Networking between VMs and outside world

How do i setup networking between two VMs, while also keeping one VM connected to the outside world?:

I have two VMs, A and B. Both have sys-firewall as their net cube and both can connect to a device on my LAN (file server/print sever) and www. However, i also want A to connect to B directly. Both A and B have their internal IP address 10.137.0.*, but they are unable to communicate over this network.

Can this be done, and if so, how?

I haven’t been able to find much info about this in the documentation, and i have only found one related article on the forum.

1 Like

You want to look at this piece of documentation Firewall — Qubes OS Documentation

Basically, you need to figure the IP address of both qubes, it’s shown in their respective qubes settings, and they must share the same netvm (otherwise it’s get more complicated).

In your case, traffic from A to B will pass through the netvm sys-firewall, so what needs to be done:

  • on B: allow A to connect
  • on sys-firewall: allow A and B to talk to each other

The documentation tells that:

  • on B: run sudo nft add rule qubes custom-input ip saddr <IP address of A> ct state new,established,related counter accept
  • on sys-firewall: run sudo nft add rule ip qubes custom-forward ip saddr <IP address of A> ip daddr <IP address of B> ct state new,established,related counter accept

Note: Qubes OS VMs are named qube, not cube.

1 Like

Thank you solene, i just read that article and i was just about to reply to my own post. I didn’t find it earlier.

Then i do have one remaining question; Does the IP address assigned to a VM change at any point?
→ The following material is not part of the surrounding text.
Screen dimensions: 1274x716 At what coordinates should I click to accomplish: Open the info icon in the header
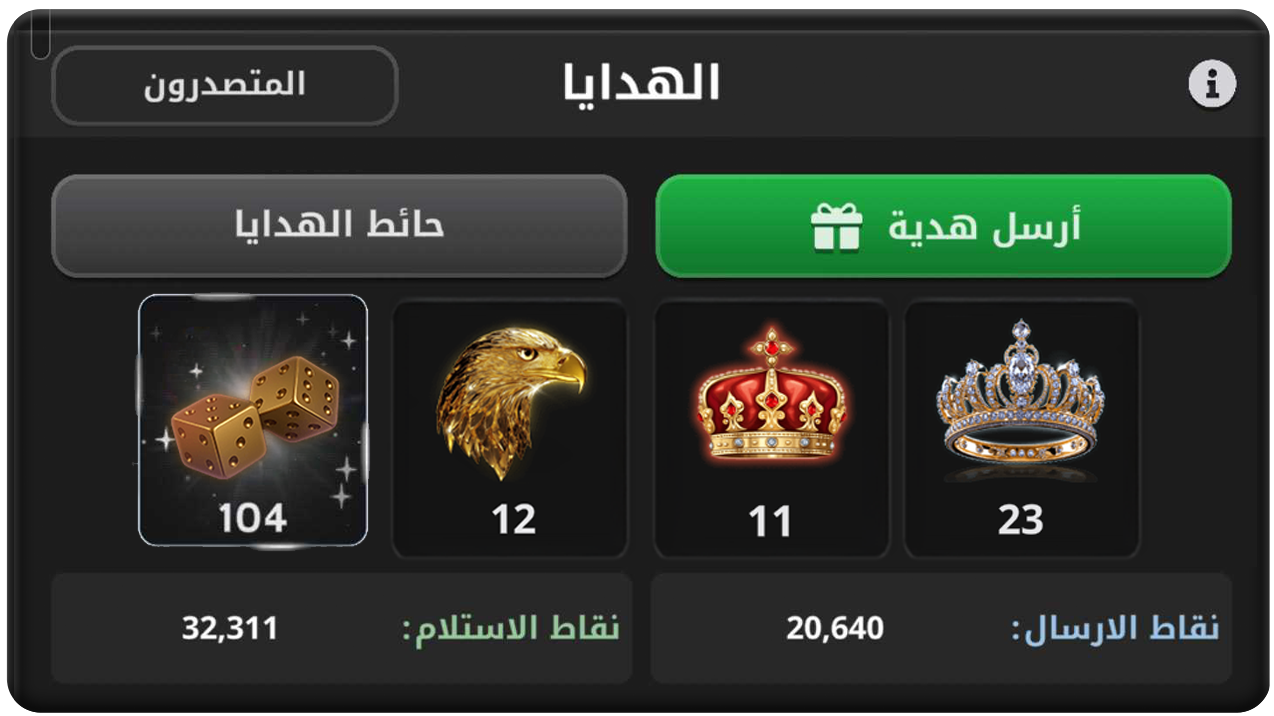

The article describes adding nft rules using IP addresses, so if either of the ‘client’ or ‘server’ VMs IP address changes, comms would obviously break.

One could likely create an entry for ‘client’ and ‘server’ in /etc/hosts, but that would also require manual updating. Can one then instead instruct Qubes to give specific VMs a static IP?

The IPs do not change until you change the qube’s netvm. Although I’m not sure what would happen if you change the netvm back and forth, maybe the old IP would be reassigned :thinking:

You could make a script in dom0 that run both commands on respective qubes, as dom0 knows the IPs of each.

Another solution would be to use ConnectTCP RPC call, which allows to expose a TCP port of a qube to other qubes using xen channels, this does not even require to do networking or having a NetVM.

You can see an example of it being used in this tutorial: URL filtering HTTPS proxy

It’s really practical when you need regular use of a TCP port between qubes, like hosting something on a qube to be used on another. I should write a guide about ConnectTCP because it’s not really intuitive :frowning:

This isnt right.
The IP address is invariant - it doesnt matter if you change the netvm
of the qube, the IP remains fixed.

I never presume to speak for the Qubes team.
When I comment in the Forum I speak for myself.

Thanks for the precision, I expected each netvm to have their own subnet, but never verified this actually!

It does change when you rename a VM…

Since a rename isn’t actually a rename in the classical sense of the word, a rename in Qubes is a clone, the clone is given the new name, and once the clone is finished the VM with the old name is deleted.

That is indeed a different qube with a different IP.

I never presume to speak for the Qubes team.
When I comment in the Forum I speak for myself.